Oklahoma’s program operates mostly in the northeast region of the state.

Paddlefish, a threatened species, are found in states along the Mississippi, Missouri and Ohio River valleys, and population in these states varies. Harvesting paddlefish caviar is illegal in some states, such as Iowa and Kansas.

While the future of Missouri’s caviar is still up in the air, producers are bracing for an impact. Gordon said his department has approximately 6,000 pounds of excess caviar from last year’s season left to sell and plans to release it sometime next month. The price has not been set, leaving Missouri producers holding their breath.
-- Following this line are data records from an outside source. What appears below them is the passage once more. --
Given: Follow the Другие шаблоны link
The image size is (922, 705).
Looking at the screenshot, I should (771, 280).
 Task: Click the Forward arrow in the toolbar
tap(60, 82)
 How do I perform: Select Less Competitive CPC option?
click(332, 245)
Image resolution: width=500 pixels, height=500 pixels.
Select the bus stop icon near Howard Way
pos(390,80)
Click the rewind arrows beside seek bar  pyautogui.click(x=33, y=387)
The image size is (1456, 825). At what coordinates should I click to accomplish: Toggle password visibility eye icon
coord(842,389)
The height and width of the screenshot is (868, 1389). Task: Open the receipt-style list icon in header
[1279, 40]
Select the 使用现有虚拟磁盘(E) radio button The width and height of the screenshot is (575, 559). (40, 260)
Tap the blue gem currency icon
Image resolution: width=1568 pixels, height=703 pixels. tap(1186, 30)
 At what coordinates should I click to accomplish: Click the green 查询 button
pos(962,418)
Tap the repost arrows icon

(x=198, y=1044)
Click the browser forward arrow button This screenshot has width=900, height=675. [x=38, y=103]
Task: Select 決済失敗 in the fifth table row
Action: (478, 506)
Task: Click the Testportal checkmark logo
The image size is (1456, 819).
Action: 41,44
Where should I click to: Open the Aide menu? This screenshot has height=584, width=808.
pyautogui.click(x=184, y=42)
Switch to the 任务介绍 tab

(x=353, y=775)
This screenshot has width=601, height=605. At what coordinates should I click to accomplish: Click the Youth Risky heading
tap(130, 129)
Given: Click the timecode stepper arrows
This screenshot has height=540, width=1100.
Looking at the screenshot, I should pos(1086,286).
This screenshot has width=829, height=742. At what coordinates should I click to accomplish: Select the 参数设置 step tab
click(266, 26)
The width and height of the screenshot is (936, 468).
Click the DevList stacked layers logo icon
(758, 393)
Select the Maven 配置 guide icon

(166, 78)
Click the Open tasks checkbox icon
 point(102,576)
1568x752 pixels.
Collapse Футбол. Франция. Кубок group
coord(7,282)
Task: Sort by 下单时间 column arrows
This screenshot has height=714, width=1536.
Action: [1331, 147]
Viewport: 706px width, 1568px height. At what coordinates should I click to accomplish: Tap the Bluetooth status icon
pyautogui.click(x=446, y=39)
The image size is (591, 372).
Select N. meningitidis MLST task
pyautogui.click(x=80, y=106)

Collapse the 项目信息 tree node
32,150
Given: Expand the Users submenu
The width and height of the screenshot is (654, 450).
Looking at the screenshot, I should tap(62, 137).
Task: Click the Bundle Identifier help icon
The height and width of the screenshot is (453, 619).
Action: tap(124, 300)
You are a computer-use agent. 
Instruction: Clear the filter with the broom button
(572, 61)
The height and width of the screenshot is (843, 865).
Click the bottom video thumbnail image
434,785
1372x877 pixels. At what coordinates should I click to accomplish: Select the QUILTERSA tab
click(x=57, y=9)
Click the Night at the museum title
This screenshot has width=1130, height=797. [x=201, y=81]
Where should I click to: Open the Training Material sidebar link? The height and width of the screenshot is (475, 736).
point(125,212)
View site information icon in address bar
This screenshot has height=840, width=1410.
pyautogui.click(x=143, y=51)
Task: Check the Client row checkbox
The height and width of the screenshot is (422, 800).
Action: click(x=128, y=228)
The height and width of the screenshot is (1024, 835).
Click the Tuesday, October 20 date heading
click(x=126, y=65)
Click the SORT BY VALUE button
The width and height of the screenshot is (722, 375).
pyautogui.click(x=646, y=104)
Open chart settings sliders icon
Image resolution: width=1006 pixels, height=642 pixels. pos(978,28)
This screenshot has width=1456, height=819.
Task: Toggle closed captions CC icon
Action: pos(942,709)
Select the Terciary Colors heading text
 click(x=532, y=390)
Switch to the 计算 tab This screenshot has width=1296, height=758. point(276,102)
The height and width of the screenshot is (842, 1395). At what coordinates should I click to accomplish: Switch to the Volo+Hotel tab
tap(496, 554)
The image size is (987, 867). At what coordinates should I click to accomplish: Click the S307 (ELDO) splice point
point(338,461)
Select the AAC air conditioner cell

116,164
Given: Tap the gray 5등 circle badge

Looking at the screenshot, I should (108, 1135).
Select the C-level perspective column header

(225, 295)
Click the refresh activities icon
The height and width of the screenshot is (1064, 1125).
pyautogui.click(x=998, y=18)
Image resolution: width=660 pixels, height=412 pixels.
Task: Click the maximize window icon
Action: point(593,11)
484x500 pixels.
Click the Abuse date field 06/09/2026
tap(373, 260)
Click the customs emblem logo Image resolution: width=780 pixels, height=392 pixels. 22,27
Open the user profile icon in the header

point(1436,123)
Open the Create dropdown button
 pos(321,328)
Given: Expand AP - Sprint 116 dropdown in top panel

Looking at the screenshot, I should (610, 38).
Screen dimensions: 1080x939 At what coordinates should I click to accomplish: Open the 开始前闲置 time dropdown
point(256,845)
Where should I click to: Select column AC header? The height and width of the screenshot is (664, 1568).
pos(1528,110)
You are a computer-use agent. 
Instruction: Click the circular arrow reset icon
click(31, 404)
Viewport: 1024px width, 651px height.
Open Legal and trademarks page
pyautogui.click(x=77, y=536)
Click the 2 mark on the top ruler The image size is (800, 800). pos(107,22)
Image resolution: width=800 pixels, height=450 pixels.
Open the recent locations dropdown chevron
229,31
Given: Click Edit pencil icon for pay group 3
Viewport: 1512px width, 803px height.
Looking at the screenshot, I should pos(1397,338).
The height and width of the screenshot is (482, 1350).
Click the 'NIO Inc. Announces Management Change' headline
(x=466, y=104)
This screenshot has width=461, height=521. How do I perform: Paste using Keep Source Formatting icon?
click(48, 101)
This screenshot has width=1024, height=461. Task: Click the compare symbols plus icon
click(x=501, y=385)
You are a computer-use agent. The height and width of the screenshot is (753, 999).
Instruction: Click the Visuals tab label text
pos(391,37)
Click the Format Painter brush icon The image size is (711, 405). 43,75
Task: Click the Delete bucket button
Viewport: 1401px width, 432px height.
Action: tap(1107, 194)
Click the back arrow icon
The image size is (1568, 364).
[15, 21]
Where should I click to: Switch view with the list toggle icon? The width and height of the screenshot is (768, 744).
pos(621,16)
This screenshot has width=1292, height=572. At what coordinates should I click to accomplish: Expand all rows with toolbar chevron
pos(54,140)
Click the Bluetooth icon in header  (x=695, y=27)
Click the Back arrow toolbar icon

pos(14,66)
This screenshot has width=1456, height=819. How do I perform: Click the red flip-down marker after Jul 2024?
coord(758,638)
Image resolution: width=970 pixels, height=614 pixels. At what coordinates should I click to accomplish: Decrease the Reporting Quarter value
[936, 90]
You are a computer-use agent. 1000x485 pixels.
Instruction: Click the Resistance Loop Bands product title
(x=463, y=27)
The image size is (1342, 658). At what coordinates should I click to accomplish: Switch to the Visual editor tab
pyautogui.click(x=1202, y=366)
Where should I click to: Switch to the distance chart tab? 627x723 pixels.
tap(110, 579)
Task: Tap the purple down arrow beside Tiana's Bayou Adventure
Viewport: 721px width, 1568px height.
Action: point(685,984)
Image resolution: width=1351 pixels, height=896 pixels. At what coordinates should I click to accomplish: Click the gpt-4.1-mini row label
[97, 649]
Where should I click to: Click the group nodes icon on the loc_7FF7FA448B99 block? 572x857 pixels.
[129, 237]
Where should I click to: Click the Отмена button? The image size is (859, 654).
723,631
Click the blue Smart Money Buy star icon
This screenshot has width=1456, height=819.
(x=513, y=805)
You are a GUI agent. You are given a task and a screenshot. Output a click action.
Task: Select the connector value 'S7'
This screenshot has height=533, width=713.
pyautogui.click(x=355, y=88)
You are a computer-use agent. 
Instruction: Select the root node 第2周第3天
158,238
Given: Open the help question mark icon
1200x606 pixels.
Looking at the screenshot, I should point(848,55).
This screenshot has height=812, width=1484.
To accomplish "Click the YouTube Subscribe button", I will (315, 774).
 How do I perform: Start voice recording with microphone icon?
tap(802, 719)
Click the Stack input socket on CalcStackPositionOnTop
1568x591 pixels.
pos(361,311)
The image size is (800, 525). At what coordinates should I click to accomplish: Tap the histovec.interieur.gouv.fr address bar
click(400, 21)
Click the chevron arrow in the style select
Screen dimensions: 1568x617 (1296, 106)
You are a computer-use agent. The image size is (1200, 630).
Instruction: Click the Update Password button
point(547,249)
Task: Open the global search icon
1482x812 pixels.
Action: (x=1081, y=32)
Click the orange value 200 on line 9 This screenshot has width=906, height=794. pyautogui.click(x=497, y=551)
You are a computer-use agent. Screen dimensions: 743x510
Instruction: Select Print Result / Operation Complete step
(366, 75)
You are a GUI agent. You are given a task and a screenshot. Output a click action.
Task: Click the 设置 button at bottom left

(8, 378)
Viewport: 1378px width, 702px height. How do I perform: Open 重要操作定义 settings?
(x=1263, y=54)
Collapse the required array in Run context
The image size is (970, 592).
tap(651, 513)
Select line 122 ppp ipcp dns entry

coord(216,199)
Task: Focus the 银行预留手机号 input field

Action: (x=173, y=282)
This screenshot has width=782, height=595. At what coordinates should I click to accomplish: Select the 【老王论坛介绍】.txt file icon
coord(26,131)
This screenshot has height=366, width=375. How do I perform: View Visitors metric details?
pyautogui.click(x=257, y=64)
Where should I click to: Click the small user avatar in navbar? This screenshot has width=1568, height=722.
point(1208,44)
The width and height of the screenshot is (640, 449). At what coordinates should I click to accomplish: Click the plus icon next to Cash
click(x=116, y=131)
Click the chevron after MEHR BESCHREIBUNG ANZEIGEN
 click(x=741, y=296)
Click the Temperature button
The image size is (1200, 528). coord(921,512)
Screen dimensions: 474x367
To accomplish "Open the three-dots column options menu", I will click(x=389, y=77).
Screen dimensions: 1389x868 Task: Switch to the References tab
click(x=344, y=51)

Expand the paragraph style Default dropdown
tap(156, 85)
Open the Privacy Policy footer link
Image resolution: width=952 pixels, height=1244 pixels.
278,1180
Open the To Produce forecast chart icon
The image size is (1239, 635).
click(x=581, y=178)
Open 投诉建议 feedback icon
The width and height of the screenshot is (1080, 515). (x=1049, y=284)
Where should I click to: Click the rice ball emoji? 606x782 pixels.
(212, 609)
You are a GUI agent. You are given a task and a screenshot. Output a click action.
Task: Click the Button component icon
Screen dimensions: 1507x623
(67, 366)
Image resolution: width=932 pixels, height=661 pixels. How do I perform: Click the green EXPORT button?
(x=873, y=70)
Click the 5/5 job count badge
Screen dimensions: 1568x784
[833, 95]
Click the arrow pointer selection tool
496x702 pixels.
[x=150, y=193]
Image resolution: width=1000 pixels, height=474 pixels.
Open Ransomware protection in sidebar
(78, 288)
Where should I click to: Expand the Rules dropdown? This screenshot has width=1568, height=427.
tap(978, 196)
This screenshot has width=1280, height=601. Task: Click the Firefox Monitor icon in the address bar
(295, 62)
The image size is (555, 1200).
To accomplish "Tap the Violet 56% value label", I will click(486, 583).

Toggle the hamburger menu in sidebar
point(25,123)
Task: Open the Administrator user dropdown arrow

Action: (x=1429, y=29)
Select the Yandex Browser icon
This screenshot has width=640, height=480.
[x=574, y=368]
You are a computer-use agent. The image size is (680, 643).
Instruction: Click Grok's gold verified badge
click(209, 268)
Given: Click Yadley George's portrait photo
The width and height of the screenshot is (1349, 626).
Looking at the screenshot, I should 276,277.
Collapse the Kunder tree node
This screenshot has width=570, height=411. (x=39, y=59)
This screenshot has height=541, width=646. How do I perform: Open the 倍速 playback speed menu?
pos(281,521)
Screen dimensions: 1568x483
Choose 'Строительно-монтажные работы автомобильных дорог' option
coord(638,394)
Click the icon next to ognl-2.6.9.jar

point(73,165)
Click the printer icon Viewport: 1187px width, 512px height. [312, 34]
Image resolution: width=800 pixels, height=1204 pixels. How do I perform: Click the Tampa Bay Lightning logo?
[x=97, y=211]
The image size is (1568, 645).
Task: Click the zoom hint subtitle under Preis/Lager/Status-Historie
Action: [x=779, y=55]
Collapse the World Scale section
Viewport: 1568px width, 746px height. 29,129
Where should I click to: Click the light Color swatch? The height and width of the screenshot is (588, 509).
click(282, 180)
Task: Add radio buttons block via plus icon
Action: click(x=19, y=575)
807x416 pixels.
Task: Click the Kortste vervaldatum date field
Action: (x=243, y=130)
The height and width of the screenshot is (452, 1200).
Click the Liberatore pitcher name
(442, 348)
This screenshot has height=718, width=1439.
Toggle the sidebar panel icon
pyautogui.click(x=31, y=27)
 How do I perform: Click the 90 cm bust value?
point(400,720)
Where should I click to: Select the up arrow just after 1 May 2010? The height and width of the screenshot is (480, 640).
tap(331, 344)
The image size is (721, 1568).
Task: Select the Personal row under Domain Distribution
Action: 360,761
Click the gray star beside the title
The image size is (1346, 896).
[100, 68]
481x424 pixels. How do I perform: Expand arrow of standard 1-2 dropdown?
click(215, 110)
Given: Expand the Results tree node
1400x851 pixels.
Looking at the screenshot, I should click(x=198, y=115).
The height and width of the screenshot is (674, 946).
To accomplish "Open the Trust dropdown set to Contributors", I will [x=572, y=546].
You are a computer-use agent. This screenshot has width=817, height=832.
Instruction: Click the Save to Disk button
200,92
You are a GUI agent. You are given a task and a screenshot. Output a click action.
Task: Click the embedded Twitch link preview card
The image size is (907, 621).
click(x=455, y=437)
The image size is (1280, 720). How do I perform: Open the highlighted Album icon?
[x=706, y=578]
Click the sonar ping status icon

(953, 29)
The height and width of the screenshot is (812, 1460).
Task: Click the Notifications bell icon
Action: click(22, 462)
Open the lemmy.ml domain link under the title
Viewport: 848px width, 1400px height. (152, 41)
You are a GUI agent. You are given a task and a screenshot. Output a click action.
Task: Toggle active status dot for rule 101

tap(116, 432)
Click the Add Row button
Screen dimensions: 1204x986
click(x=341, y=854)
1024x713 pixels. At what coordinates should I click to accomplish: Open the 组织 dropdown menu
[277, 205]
“I know right now that we have the possibility of sending quite a large amount of caviar into Japan, but right now our Japanese customer is waiting on Oklahoma to release their caviar and set the price,” Kahrs said.

“It’s sad whenever you’re talking with companies, and that’s all everyone is waiting on: what’s Oklahoma going to do. They are the producers,” Rost said. “They’re basically killing the market.”

Ryan Schuessler, a former summer intern at the Beacon, is a student of journalism at the University of Missouri-Columbia. Nina Buckhalter and Megan Rentschler contributed to this report.